The Island of Dr. Moreau (1996)
Directed by John Frankenheimer

“It’s one of the most fascinatingly entertaining movies ever made.”

So last week over on my Test of Time column, I wrote about a supposed classic that I had never seen: THE ISLAND OF DR. MOREAU (from 1977). While a respectable production, the end result is decent at best. The 1996 remake of the classic H.G. Wells story is…something else entirely. A movie plagued with so many problems (fired director, unending rewrites, angry and unwilling cast members) that it has become Hollywood legend.

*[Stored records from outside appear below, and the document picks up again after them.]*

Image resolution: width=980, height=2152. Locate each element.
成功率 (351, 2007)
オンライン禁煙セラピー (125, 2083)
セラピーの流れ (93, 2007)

In case you missed this one, a Brit named Edward Douglas (David Thewlis) is stranded out in sea after a plane crash. He’s rescued by a vet named Montgomery, (Val Kilmer) who takes him to a beautiful island ran by a mysterious Dr. Moreau  (Marlon Brando) and his merry band of man-beasts. Douglas quickly learns that Moreau and company are playing God out here, conducting experiments at will and pushing the boundaries of science to dangerous levels. 

It’s been nearly two decades since I last watched it, and I have to admit John Frankenheimer’s THE ISLAND OF DR. MOREAU is a hell of a lot more entertaining than I remembered. Somehow, the fact it is a Frankenheimer production is intriguing (he directed tons of movies from RONIN to THE MANCHURIAN CANDIDATE). He didn’t always make good movies, but he never made anything this freakin’ strange as the movie plays like a demented Terry Gilliam flick. Frankenheimer came onto the movie after the original director Richard Stanley was fired a few days into production, but still he was in control of what ended up on screen. That seemingly lack of control is what makes the movie legendary, because it all ends up so f*ckin’ odd.

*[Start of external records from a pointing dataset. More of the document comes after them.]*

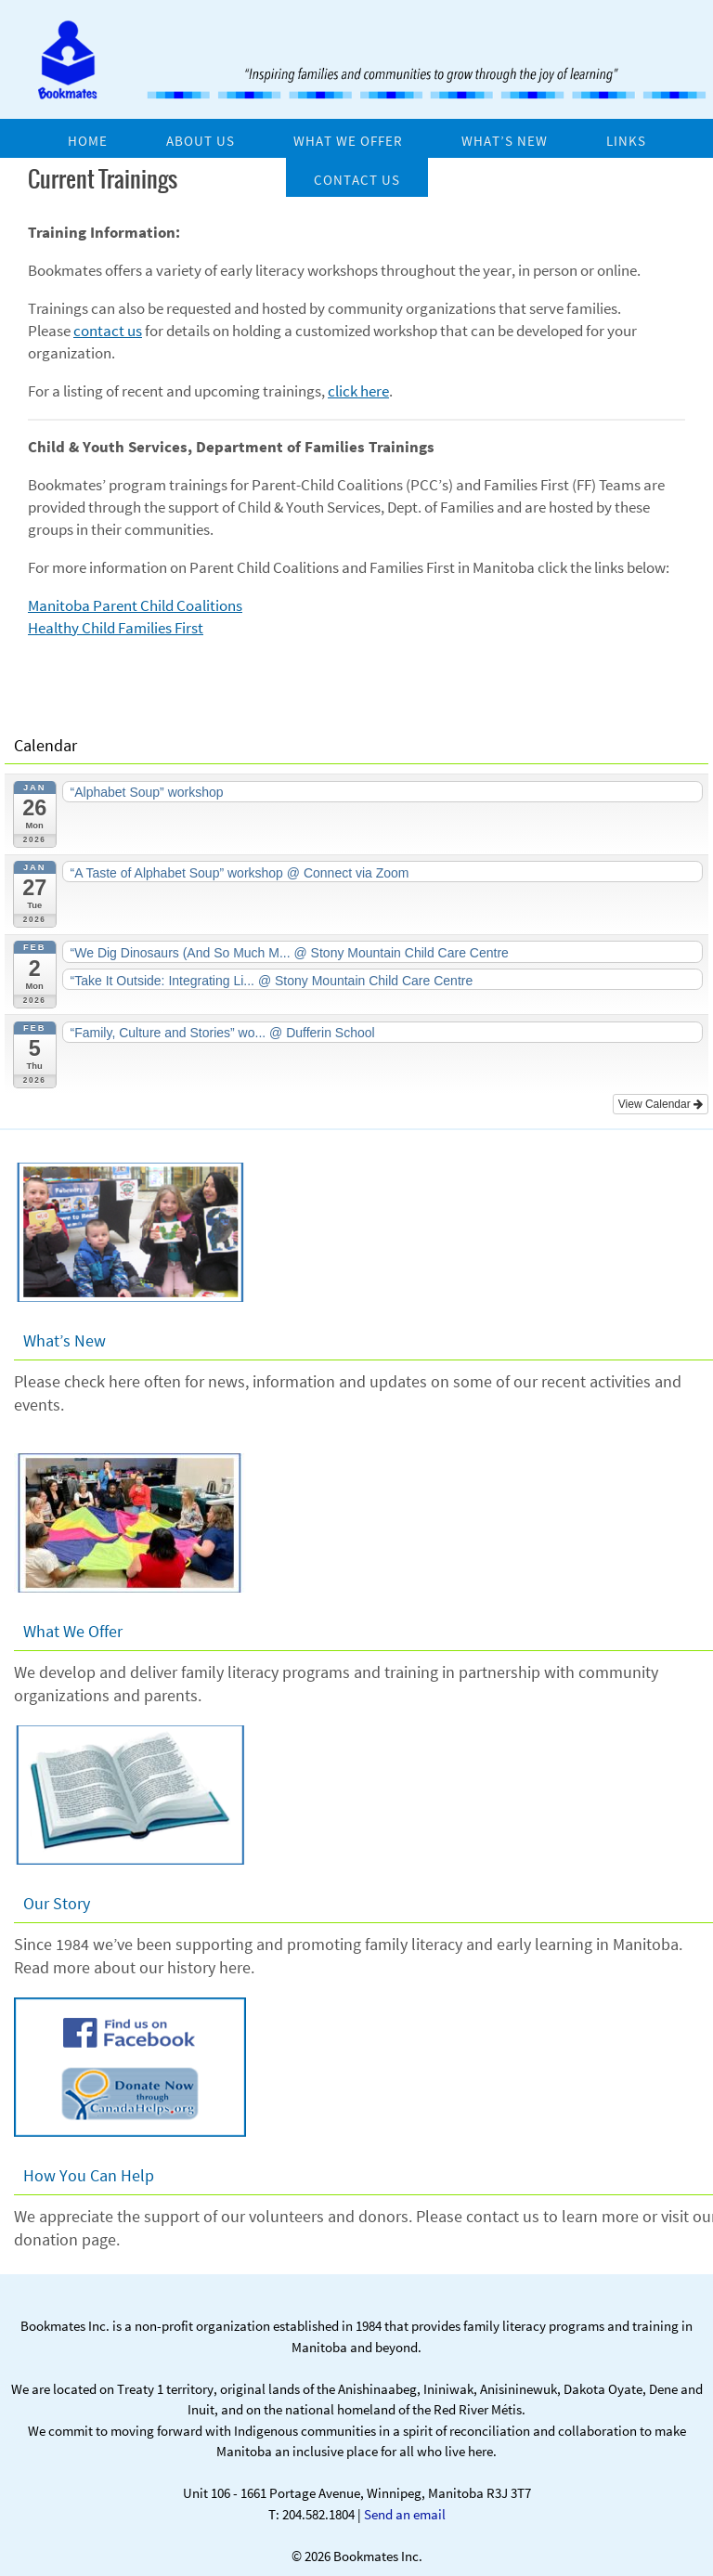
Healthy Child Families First (115, 628)
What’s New (64, 1340)
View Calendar (660, 1104)
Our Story (56, 1903)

Now since I just revisited the 1977 version where Burt Lancaster played Dr. Moreau as a very subtle mad scientist, Brando…well, went for the opposite approach with perhaps the most peculiar performance of his career.  Skin painted Joker white, draped in white and sporting some shades, it’s just something else entirely. Supposedly, Brando insisted on having the world’s smallest man as his sidekick, which adds to the weirdness and makes THE ISLAND OF DR. MOREAU so bizarrely entertaining that it’s just short of fantastic. Take the scene where Brando and his small son (dressed in white same like Mini Me) play piano together or when he decides to sport an ice bucket on his head. Brando (who had just lost his daughter) is out there, man, channeling something no one has seen before.

At the same time, one of the best things about THE ISLAND OF DR. MOREAU comes from watching Val Kilmer when the man still looked like a stud and remained a legit star. Today…not so much, but holy shit, DR. MOREAU comes only one year after he was freakin’ Batman! As Montgomery (Moreau’s right hand man), he’s wacky good with a performance that seemingly belongs in a TOP SECRET sequel. It’s a shame Kilmer didn’t star as Douglas as he had the personality, the charm, and the chops to really be the star of the film (reportedly the role was his, but with a divorce and weirdness of the movie, Kilmer wanted a smaller role). Thewlis is a fine actor, but he just exists. Kilmer could’ve added much more. Sadly, this was the beginning of the end of his star power. Thewlis actually seems like the outsider on this perfect island as he, along with Fairuza Balk (Moreau’s daughter), are the only people playing their roles straight, injecting a bit of sanity to keep it from going completely over the rails.

I actually thought the man versus animal angle was much stronger in this version because their makeup is what actually elevates the movie as done by Stan Winston. If the creatures had not looked good and perfectly creepy (they don’t look like PLANET OF THE APES characters), then this would have suffered greatly. But I think it works. It’s a crazy movie and Kilmer (especially his Brando in white impersonations and his final line: “I want to go to dog heaven”) seems like he’s actually trying to hold onto his sanity.  

THE ISLAND OF DR. MOREAU isn’t a good movie. The acting is all over the place, the tone is bi-polar, and the story confusing, but it’s one of the most fascinatingly entertaining movies ever made, one so good that it starred a legend in perhaps his most nutty performance ever.